_EXERCISE PROMPT_
Format the rows starting at the line containing "Click the X" and ending at the line containing "Action: pyautogui.click(x=2355, y=914)" as a JSON list of strings, one string per line, with blank lines omitted.

_MATERIAL TO PROCESS_
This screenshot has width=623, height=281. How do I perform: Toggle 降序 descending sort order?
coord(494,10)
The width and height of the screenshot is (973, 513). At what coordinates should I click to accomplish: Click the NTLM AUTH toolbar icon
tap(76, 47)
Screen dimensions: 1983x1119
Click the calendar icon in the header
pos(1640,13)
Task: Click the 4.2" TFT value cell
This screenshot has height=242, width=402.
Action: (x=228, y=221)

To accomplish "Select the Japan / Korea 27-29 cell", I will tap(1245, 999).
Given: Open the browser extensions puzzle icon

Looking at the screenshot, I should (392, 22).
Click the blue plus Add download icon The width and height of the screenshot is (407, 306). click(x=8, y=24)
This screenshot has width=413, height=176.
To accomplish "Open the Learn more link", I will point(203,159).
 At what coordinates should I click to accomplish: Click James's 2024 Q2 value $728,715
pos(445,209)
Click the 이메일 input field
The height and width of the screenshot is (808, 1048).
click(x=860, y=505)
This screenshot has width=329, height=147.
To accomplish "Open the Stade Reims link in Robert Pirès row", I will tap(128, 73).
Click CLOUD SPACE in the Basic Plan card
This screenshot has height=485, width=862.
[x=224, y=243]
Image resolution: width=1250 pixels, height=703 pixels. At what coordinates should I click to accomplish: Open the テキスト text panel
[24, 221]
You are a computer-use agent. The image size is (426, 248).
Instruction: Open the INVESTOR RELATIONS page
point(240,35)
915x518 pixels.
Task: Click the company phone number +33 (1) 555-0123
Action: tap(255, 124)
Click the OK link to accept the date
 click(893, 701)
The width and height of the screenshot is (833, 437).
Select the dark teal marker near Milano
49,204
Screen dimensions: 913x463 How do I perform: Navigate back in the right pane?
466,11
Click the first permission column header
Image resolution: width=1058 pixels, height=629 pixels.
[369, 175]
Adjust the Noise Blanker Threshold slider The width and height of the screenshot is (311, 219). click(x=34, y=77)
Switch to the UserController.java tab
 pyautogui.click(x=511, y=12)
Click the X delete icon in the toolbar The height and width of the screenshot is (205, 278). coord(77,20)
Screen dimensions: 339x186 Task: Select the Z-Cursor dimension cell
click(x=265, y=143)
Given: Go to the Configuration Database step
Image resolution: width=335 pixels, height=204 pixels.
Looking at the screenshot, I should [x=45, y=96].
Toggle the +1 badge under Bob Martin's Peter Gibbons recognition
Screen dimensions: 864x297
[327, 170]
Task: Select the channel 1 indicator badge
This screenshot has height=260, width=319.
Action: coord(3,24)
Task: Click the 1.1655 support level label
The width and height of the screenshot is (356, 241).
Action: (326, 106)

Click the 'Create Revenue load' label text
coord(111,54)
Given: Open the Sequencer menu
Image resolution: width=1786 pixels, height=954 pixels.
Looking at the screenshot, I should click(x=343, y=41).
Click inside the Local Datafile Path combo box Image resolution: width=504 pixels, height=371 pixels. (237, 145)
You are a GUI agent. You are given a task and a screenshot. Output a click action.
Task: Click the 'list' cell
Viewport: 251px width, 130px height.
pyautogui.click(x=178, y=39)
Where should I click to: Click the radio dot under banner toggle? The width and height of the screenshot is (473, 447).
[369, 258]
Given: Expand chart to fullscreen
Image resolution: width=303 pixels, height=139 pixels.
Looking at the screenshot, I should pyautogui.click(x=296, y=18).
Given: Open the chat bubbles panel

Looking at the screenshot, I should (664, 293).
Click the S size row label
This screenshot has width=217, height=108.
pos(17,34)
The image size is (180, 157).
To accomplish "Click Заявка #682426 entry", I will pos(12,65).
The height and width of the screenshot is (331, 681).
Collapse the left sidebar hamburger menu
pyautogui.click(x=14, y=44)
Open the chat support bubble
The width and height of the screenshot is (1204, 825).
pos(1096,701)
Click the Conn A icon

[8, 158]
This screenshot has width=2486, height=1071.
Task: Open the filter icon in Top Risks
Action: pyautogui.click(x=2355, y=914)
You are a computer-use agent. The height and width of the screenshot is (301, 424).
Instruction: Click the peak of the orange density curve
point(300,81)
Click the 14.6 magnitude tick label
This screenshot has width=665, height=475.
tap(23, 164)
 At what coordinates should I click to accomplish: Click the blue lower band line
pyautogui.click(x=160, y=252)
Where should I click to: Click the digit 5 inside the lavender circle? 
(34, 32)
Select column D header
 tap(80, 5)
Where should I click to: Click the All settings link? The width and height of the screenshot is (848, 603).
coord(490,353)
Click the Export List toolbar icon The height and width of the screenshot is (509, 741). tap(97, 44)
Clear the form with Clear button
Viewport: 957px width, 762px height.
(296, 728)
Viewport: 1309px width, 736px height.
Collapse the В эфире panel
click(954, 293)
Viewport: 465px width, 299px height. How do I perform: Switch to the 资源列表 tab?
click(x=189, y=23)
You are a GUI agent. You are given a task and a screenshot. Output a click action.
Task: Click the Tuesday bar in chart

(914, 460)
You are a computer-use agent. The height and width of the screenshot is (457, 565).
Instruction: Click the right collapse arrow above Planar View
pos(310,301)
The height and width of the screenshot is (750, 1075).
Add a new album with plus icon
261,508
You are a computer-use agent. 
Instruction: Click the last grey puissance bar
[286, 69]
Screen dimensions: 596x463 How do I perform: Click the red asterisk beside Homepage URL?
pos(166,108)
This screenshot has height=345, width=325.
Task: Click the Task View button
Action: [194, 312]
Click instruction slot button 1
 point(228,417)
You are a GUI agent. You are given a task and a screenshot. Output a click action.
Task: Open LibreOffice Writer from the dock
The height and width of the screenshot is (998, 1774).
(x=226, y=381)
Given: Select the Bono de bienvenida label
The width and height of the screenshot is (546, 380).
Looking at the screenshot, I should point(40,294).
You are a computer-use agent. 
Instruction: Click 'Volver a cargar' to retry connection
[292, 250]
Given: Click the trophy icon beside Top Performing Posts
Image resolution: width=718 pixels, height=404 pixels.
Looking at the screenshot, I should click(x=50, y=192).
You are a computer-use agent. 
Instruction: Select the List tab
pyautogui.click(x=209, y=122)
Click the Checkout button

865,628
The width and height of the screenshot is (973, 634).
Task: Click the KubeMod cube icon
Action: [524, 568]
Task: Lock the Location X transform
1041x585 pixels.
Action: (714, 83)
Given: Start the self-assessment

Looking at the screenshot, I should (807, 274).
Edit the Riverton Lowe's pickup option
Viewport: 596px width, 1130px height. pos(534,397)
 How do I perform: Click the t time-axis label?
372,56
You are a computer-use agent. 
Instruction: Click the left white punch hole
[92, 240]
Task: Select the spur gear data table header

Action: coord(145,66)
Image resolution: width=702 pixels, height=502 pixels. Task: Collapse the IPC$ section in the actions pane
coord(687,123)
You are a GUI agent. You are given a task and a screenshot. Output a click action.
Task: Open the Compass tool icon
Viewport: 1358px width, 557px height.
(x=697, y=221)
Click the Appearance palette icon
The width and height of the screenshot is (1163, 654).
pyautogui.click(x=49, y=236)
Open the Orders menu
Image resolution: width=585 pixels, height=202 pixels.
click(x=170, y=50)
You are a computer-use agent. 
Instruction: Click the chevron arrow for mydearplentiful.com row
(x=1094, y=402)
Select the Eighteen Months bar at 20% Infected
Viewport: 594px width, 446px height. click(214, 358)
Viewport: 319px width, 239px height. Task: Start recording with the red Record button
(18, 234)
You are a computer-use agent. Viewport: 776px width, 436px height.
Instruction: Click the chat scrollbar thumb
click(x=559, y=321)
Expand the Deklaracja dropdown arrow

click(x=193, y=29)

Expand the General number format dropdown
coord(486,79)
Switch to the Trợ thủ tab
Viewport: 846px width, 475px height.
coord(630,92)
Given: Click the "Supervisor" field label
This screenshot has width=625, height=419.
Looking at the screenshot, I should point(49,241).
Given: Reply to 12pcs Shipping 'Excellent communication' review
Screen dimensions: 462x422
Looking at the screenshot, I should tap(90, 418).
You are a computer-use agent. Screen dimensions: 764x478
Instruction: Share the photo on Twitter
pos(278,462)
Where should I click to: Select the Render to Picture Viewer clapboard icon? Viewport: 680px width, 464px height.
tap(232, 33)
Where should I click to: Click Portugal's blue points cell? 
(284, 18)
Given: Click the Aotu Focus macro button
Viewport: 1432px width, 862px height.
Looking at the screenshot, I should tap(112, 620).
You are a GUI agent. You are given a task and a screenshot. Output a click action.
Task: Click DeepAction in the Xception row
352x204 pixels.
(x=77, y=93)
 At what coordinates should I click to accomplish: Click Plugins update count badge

_WRITTEN ANSWER_
[
  "Click the X delete icon in the toolbar The height and width of the screenshot is (205, 278). coord(77,20)",
  "Screen dimensions: 339x186 Task: Select the Z-Cursor dimension cell",
  "click(x=265, y=143)",
  "Given: Go to the Configuration Database step",
  "Image resolution: width=335 pixels, height=204 pixels.",
  "Looking at the screenshot, I should [x=45, y=96].",
  "Toggle the +1 badge under Bob Martin's Peter Gibbons recognition",
  "Screen dimensions: 864x297",
  "[327, 170]",
  "Task: Select the channel 1 indicator badge",
  "This screenshot has height=260, width=319.",
  "Action: coord(3,24)",
  "Task: Click the 1.1655 support level label",
  "The width and height of the screenshot is (356, 241).",
  "Action: (326, 106)",
  "Click the 'Create Revenue load' label text",
  "coord(111,54)",
  "Given: Open the Sequencer menu",
  "Image resolution: width=1786 pixels, height=954 pixels.",
  "Looking at the screenshot, I should click(x=343, y=41).",
  "Click inside the Local Datafile Path combo box Image resolution: width=504 pixels, height=371 pixels. (237, 145)",
  "You are a GUI agent. You are given a task and a screenshot. Output a click action.",
  "Task: Click the 'list' cell",
  "Viewport: 251px width, 130px height.",
  "pyautogui.click(x=178, y=39)",
  "Where should I click to: Click the radio dot under banner toggle? The width and height of the screenshot is (473, 447).",
  "[369, 258]",
  "Given: Expand chart to fullscreen",
  "Image resolution: width=303 pixels, height=139 pixels.",
  "Looking at the screenshot, I should pyautogui.click(x=296, y=18).",
  "Given: Open the chat bubbles panel",
  "Looking at the screenshot, I should (664, 293).",
  "Click the S size row label",
  "This screenshot has width=217, height=108.",
  "pos(17,34)",
  "The image size is (180, 157).",
  "To accomplish \"Click Заявка #682426 entry\", I will pos(12,65).",
  "The height and width of the screenshot is (331, 681).",
  "Collapse the left sidebar hamburger menu",
  "pyautogui.click(x=14, y=44)",
  "Open the chat support bubble",
  "The width and height of the screenshot is (1204, 825).",
  "pos(1096,701)",
  "Click the Conn A icon",
  "[8, 158]",
  "This screenshot has width=2486, height=1071.",
  "Task: Open the filter icon in Top Risks",
  "Action: pyautogui.click(x=2355, y=914)"
]